Extract provided
━━━━
We've won the battle to save Charing Cross Hospital from proposals to demolish most of it and replace its A&E with an urgent care clinic – leaving just 13 per cent the size of the original hospital.

  • we joined forces with local residents and with Ealing Council, who have been fighting the closure of Ealing Hospital
  • we commissioned a public inquiry led by Michael Mansfield QC that has provided a strong evidence base for why the proposals are wrong. Read the Independent Healthcare Commission report for north west London (pdf 819KB)
  • we refused to sign the ‘North West London STP’ – because it restates the plan to reduce acute services from nine major hospitals to five
  • we commissioned a review of the NHS proposals and the STP – read the Shaping a healthier Future review (pdf 4MB)
  • we held scrutiny meetings to publicly quiz NHS managers on their plans
  • we invited local people to public meetings, rallies and demonstrations
  • we presented petitions and published individual residents' own experiences and stories
  • we kept local people updated on the campaign through letters, leaflets, posters and social media.

The current much-loved Charing Cross Hospital was to be replaced with an urgent care centre, diagnostics and out-patients only.

The NHS plan included:

  • demolishing the current Charing Cross Hospital and selling off most the site
  • replacing the current Charing Cross Hospital with a series of clinics on a site no more than 13 per cent the size of the current hospital
  • replacing the current A&E with an urgent care clinic
  • losing more than 300 and possibly all the acute care beds
  • the detail on the proposals is in the NHS Case for Change (pdf 1.7MB).
━━━━
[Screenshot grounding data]
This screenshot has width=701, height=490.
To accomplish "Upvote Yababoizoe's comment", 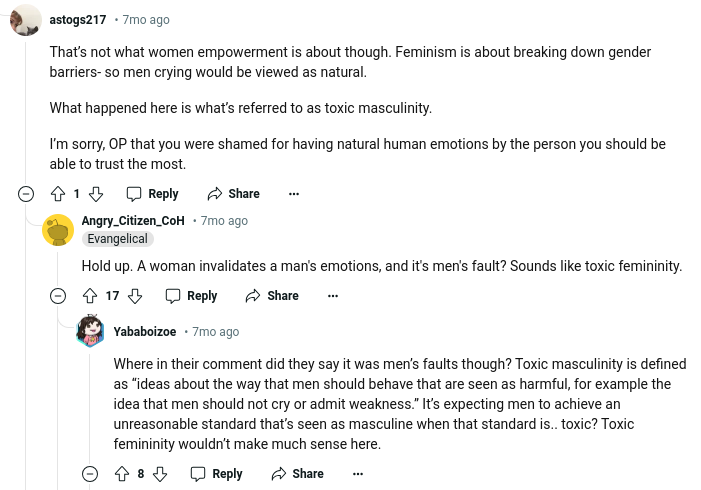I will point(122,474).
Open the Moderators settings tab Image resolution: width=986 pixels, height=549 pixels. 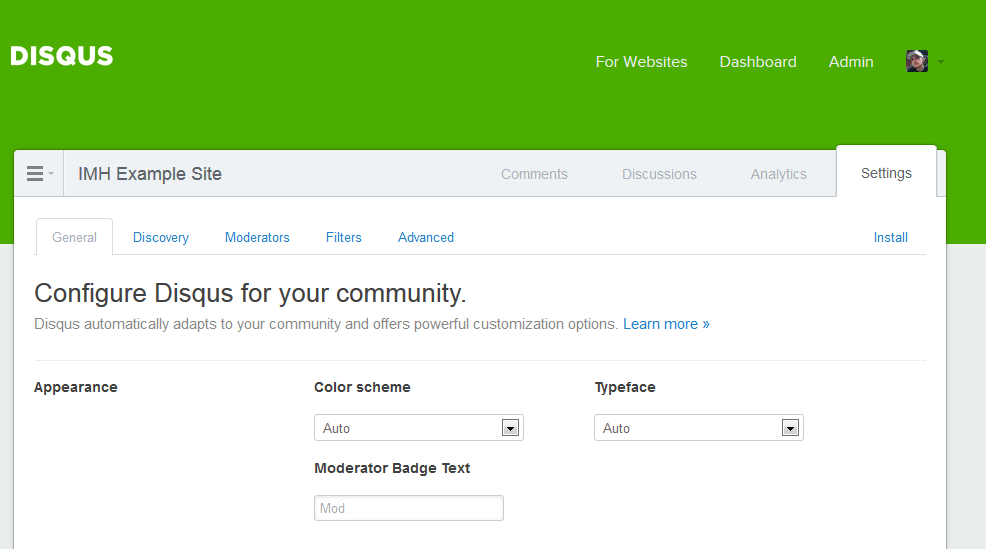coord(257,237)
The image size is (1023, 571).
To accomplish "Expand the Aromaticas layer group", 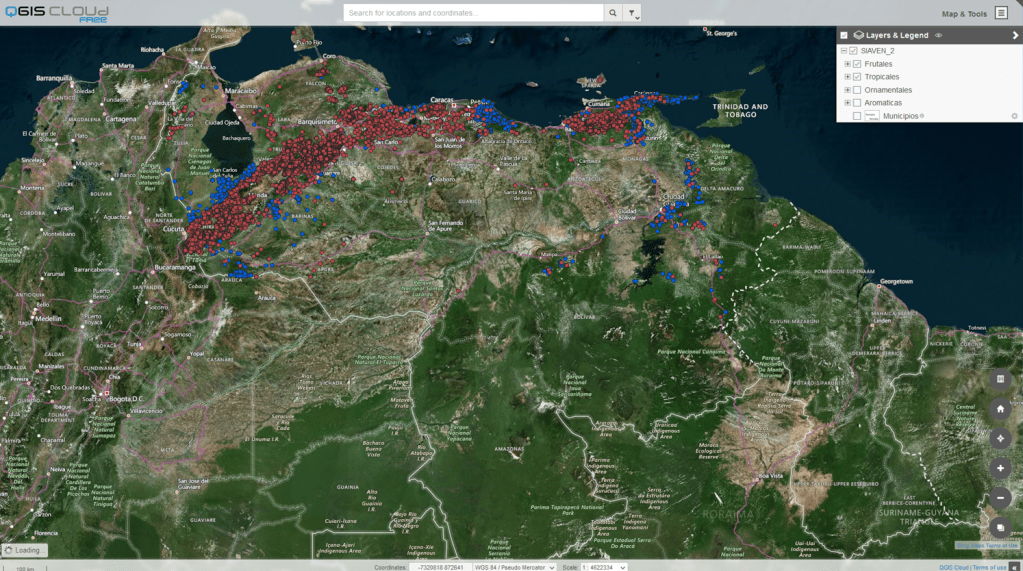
━━━━
What you will do
a – In the text on the Charing Cross Hospital campaign, who led the public inquiry that was commissioned?
b – Carry the Charing Cross Hospital campaign text forward from its last sentence.

Solved tasks
a – Michael Mansfield QC.

b –
Here is the detailed reconfiguration that the NHS consulted local people on in 2012. Option A, the one linked below, was the option they agreed, including the closure of the A&E department. They have since tried to redefine the existing urgent care centre as ‘an A&E appropriate for a local hospital’.

Archived information

  • Videos, public meeting report and hospital performance data

    Video: Save Charing Cross Hospital video 

    Huge public support as council refuses to sign up to hospital closure

    The decision by Hammersmith & Fulham Council to refuse ‘secretive’ hospital closure plans was backed by hundreds at a packed town hall meeting on 29 November 2016.

    Nearly 700 cheered and applauded Cllr Stephen Cowan, Leader of Hammersmith & Fulham Council, as he explained why he has refused to sign up to the local NHS Sustainability and Transformation Plan (STP). Councils across the UK have been asked to endorse similar plans for each region of the NHS, before they are submitted to government for approval.

    “The STP is a deeply cynical re-hash of the earlier flawed plans which now proposes to close Charing Cross Hospital in 2021,” said Cllr Cowan.

    “There are no good arguments for demolishing Charing Cross or for selling off much of the land and replacing it with an urgent care clinic just 13 per cent the size of the hospital. That’s why this administration will continue its fierce defence of Charing Cross and the vital local NHS services people rely on.”

    See all the pictures from the event on our Flickr photo gallery

    Video: Cllr Cowan speaking at the town hall meeting

    The meeting drew campaigners from across the region who have been fighting plans to close or downgrade services at five out of the nine hospitals in north west London.

    Anne Drinkell, of the Save our Hospitals campaign, said: “This is a cuts and closures programme. We’re not saying we want no change. But objectively there’s already not enough capacity in our local hospital so closing more services would be unsafe.”

    Campaigners were united in condemning the tactics being used to force through drastic reductions in local health services secretively and without public consultation.

    The NHS has pressured councils to approve STPs by linking it to the release of vital government cash needed to keep councils’ social care services from collapsing under ever-rising demand.

    Dr David Wingfield, chairman of the Hammersmith and Fulham GP Federation, suggested the STP was not equipped to tackle the health and social care problems facing the borough. He offered to form a ‘grand alliance’ between GPs, councillors and members of the community to confront local healthcare challenges.